Prefetch factor issue

Hey folks,

I am training a BERT model and it was working fine till 2 days back but I am suddenly getting this error-

Detected kernel version 4.14.336, which is below the recommended minimum of 5.5.0; this can cause the process to hang. It is recommended to upgrade the kernel to the minimum version or higher.

ValueError Traceback (most recent call last)
Cell In[22], line 23
1 training_args = TrainingArguments(
2 output_dir=“output”,
3 learning_rate=2e-5,
(…)
10 load_best_model_at_end=True
11 )
13 trainer = Trainer(
14 model=model,
15 args=training_args,
(…)
20 compute_metrics=compute_metrics
21 )
—> 23 trainer.train()

File /opt/conda/lib/python3.8/site-packages/transformers/trainer.py:1624, in Trainer.train(self, resume_from_checkpoint, trial, ignore_keys_for_eval, **kwargs)
1622 hf_hub_utils.enable_progress_bars()
1623 else:
→ 1624 return inner_training_loop(
1625 args=args,
1626 resume_from_checkpoint=resume_from_checkpoint,
1627 trial=trial,
1628 ignore_keys_for_eval=ignore_keys_for_eval,
1629 )

File /opt/conda/lib/python3.8/site-packages/transformers/trainer.py:1653, in Trainer._inner_training_loop(self, batch_size, args, resume_from_checkpoint, trial, ignore_keys_for_eval)
1651 logger.debug(f"Currently training with a batch size of: {self._train_batch_size}")
1652 # Data loader and number of training steps
→ 1653 train_dataloader = self.get_train_dataloader()
1654 if self.is_fsdp_xla_v2_enabled:
1655 train_dataloader = tpu_spmd_dataloader(train_dataloader)

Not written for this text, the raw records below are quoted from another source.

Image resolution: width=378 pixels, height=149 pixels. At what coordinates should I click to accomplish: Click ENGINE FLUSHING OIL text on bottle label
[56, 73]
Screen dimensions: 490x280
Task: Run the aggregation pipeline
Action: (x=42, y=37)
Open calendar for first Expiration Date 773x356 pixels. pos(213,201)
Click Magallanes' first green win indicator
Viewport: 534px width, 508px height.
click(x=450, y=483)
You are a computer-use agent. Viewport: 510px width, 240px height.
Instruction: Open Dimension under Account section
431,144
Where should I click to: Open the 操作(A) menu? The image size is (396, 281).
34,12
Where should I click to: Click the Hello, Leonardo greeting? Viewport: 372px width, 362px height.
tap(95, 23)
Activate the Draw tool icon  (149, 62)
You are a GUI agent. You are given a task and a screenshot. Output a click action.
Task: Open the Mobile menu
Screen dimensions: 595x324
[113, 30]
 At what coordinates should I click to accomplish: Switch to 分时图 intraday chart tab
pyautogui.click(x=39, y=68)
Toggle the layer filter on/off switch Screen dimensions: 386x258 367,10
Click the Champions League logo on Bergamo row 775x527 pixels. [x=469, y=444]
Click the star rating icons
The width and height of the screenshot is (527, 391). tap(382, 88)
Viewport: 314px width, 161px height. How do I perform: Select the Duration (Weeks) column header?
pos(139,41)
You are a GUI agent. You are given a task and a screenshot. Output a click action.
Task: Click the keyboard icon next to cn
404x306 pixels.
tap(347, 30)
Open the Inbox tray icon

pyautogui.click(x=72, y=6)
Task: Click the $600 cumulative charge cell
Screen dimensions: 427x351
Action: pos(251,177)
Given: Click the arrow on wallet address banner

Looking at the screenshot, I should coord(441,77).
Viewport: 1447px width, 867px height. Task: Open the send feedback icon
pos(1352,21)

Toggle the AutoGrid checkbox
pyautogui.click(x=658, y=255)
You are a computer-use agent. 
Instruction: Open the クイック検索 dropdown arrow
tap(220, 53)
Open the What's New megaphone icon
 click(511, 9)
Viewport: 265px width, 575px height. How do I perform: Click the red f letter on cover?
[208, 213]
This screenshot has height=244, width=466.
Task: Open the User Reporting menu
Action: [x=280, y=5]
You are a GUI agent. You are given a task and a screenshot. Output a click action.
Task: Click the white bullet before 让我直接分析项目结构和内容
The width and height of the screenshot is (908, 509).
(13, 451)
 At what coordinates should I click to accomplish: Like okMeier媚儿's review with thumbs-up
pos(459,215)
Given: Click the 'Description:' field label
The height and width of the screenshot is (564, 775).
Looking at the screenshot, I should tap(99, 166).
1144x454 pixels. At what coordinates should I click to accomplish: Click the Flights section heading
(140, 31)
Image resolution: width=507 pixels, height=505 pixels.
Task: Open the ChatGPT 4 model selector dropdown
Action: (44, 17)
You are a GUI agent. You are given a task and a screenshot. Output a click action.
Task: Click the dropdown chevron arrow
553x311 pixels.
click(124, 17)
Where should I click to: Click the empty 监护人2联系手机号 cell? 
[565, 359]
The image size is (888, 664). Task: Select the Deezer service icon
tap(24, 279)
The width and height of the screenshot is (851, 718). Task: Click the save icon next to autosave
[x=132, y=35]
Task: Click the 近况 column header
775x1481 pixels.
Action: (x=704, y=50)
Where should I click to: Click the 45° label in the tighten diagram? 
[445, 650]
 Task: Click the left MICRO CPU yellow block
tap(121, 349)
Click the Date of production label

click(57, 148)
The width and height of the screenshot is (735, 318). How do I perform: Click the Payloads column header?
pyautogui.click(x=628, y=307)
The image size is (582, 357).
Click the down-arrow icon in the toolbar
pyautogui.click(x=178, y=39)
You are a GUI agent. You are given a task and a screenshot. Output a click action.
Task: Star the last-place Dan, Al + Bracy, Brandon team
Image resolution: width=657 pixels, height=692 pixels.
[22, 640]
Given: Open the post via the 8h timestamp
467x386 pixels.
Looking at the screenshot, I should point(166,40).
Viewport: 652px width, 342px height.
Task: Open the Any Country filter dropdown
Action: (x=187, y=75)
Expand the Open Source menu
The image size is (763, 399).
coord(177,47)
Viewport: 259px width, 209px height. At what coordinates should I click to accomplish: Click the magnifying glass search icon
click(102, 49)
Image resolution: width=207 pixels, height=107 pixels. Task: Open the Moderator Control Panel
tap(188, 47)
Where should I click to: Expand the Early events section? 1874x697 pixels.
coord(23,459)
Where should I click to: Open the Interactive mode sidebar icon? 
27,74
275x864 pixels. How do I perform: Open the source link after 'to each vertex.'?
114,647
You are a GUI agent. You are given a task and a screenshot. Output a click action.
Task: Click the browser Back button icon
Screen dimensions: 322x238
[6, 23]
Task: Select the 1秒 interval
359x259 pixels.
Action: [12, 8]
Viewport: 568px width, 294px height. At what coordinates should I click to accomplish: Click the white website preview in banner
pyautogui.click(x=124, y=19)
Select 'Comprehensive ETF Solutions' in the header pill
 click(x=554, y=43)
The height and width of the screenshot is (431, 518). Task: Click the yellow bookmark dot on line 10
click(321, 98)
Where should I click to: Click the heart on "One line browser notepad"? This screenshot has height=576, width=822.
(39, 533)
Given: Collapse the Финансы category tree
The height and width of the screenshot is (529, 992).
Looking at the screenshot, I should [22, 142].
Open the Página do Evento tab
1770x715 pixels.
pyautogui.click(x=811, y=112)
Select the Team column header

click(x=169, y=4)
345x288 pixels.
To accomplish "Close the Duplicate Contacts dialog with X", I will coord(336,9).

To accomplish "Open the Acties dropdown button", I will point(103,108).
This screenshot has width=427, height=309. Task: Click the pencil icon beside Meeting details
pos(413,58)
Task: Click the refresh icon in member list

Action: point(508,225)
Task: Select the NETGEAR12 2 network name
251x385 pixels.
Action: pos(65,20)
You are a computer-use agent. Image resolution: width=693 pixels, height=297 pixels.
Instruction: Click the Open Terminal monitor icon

File /opt/conda/lib/python3.8/site-packages/transformers/trainer.py:852, in Trainer.get_train_dataloader(self)
849 dataloader_params[“worker_init_fn”] = seed_worker
850 dataloader_params[“prefetch_factor”] = self.args.dataloader_prefetch_factor
→ 852 return self.accelerator.prepare(DataLoader(train_dataset, **dataloader_params))

File /opt/conda/lib/python3.8/site-packages/torch/utils/data/dataloader.py:183, in DataLoader.init(self, dataset, batch_size, shuffle, sampler, batch_sampler, num_workers, collate_fn, pin_memory, drop_last, timeout, worker_init_fn, multiprocessing_context, generator, prefetch_factor, persistent_workers)
180 raise ValueError(‘timeout option should be non-negative’)
182 if num_workers == 0 and prefetch_factor != 2:
→ 183 raise ValueError(‘prefetch_factor option could only be specified in multiprocessing.’
184 ‘let num_workers > 0 to enable multiprocessing.’)
185 assert prefetch_factor > 0
187 if persistent_workers and num_workers == 0:

ValueError: prefetch_factor option could only be specified in multiprocessing.let num_workers > 0 to enable multiprocessing.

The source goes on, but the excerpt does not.